Finding God In Time

After Portrait of M. James  •  by Rene Magritte

Our good friend Sherry at A Feather Adrift has a penchant for provocative poking of the boundaries of religious experience, as she did here.  I think her point is valuable beyond our knowing, and worthy of an ongoing discussion throughout our entire life.

Sitting in the silence of the creation with the Creator of the world sets the stage for the possibility of spiritual communion;  meditation makes the contact of mind with spirit;  relaxation determines the capacity for spiritual receptivity.  Quite simply, it’s the interchange of the will for the mind of self.

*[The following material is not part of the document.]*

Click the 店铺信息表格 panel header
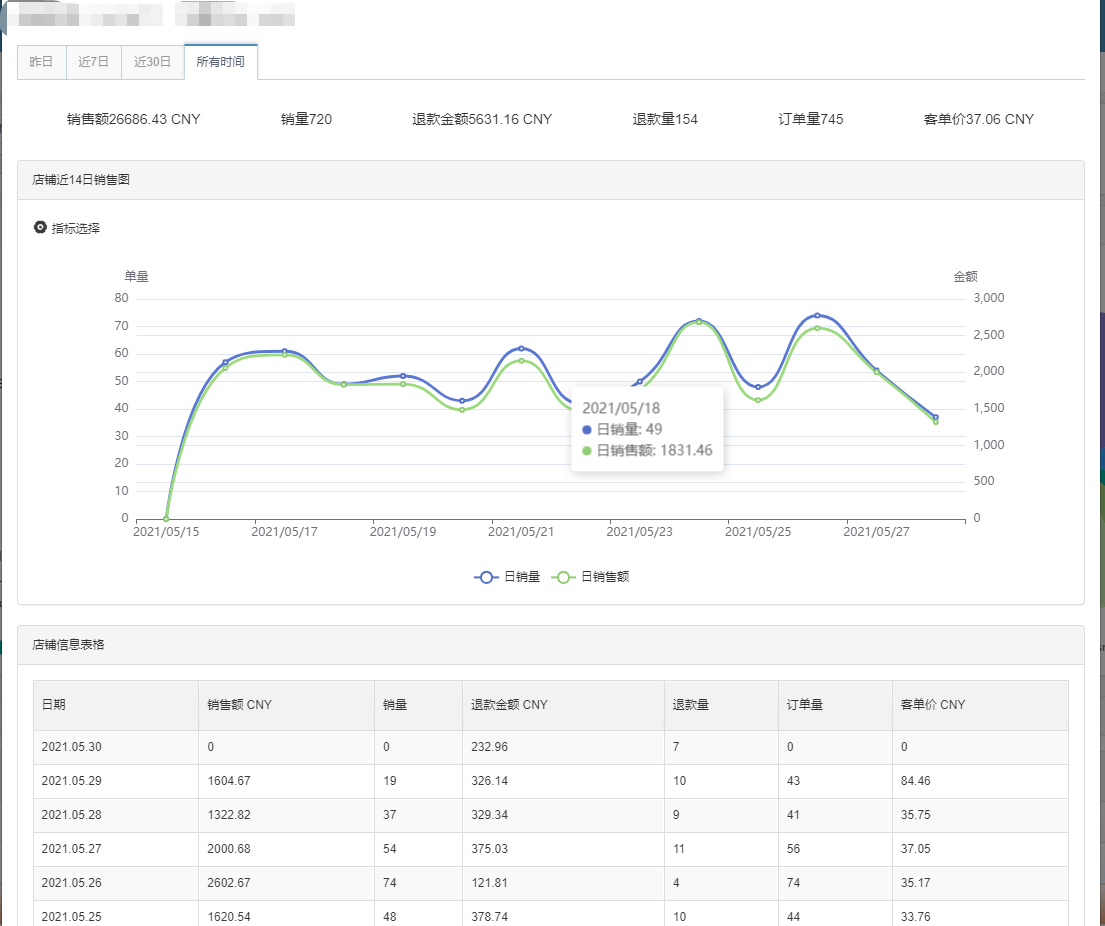 [68, 646]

Once anyone fully realizes the all-important truth of the fact that God indwells us with his actual presence— an individualized and personal portion of his Spirit— you find it to be of utmost importance to allow the mind to listen to it— and see what God has to say.  And why wouldn’t he?  Why wouldn’t our spiritual parent have  something to offer you worth listening to?

The concepts of body, mind, and spirit constitute the primary divisions of our experience of reality, and just as we recognize the wisdom of taking proper care of the body, so too do we practice those things which ensure good mental health, and will guarantee success in efforts to understand divine reality.

Sooner or later, the practice of being with the Spirit Presence of God will awe you into an awareness of just how close a relationship that is, despite the great gulf that physically exists between you and God;  even if you accomplish nothing but the understanding of the solemn fact that God lives within you, and has, in his own way, already bridged that gulf.  He’s sent of himself, his spirit, to live in you, and to toil with you as you pursue eternal life.

When you begin to love God more for his nature than his attributes, and know that the experience of loving is very much a direct response to the experience of being loved— by Him— you have truly found God in time.